Please retype all the records below exactly as they read.

--- Given records Enclosed Below ---

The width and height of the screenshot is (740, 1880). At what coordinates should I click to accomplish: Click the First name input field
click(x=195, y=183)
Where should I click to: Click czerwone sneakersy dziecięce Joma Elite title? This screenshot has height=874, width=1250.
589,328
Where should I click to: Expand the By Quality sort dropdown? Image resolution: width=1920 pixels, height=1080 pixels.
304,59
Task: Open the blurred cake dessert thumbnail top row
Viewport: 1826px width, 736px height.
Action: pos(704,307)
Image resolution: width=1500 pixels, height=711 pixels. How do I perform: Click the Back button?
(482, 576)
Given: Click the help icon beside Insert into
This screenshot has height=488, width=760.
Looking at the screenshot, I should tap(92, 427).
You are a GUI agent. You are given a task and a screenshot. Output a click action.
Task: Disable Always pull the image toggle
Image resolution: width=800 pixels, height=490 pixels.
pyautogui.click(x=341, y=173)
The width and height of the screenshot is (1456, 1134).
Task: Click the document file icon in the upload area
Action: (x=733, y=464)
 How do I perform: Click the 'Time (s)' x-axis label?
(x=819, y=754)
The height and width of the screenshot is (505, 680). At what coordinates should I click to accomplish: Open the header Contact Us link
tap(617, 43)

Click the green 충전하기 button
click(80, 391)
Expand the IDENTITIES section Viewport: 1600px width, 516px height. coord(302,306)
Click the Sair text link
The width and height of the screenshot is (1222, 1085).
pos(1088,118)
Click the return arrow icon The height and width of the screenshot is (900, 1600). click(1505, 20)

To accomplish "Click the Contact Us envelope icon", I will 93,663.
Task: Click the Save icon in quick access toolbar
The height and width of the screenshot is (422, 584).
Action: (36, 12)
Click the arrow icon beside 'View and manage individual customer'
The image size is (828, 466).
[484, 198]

--- End of Enclosed Given records ---

> _Reply_:
The width and height of the screenshot is (740, 1880). At what coordinates should I click to accomplish: Click the First name input field
click(x=195, y=183)
Where should I click to: Click czerwone sneakersy dziecięce Joma Elite title? This screenshot has height=874, width=1250.
589,328
Where should I click to: Expand the By Quality sort dropdown? Image resolution: width=1920 pixels, height=1080 pixels.
304,59
Task: Open the blurred cake dessert thumbnail top row
Viewport: 1826px width, 736px height.
Action: pos(704,307)
Image resolution: width=1500 pixels, height=711 pixels. How do I perform: Click the Back button?
(482, 576)
Given: Click the help icon beside Insert into
This screenshot has height=488, width=760.
Looking at the screenshot, I should tap(92, 427).
You are a GUI agent. You are given a task and a screenshot. Output a click action.
Task: Disable Always pull the image toggle
Image resolution: width=800 pixels, height=490 pixels.
pyautogui.click(x=341, y=173)
The width and height of the screenshot is (1456, 1134).
Task: Click the document file icon in the upload area
Action: (x=733, y=464)
 How do I perform: Click the 'Time (s)' x-axis label?
(x=819, y=754)
The height and width of the screenshot is (505, 680). At what coordinates should I click to accomplish: Open the header Contact Us link
tap(617, 43)

Click the green 충전하기 button
click(80, 391)
Expand the IDENTITIES section Viewport: 1600px width, 516px height. coord(302,306)
Click the Sair text link
The width and height of the screenshot is (1222, 1085).
pos(1088,118)
Click the return arrow icon The height and width of the screenshot is (900, 1600). click(1505, 20)

To accomplish "Click the Contact Us envelope icon", I will 93,663.
Task: Click the Save icon in quick access toolbar
The height and width of the screenshot is (422, 584).
Action: (36, 12)
Click the arrow icon beside 'View and manage individual customer'
The image size is (828, 466).
[484, 198]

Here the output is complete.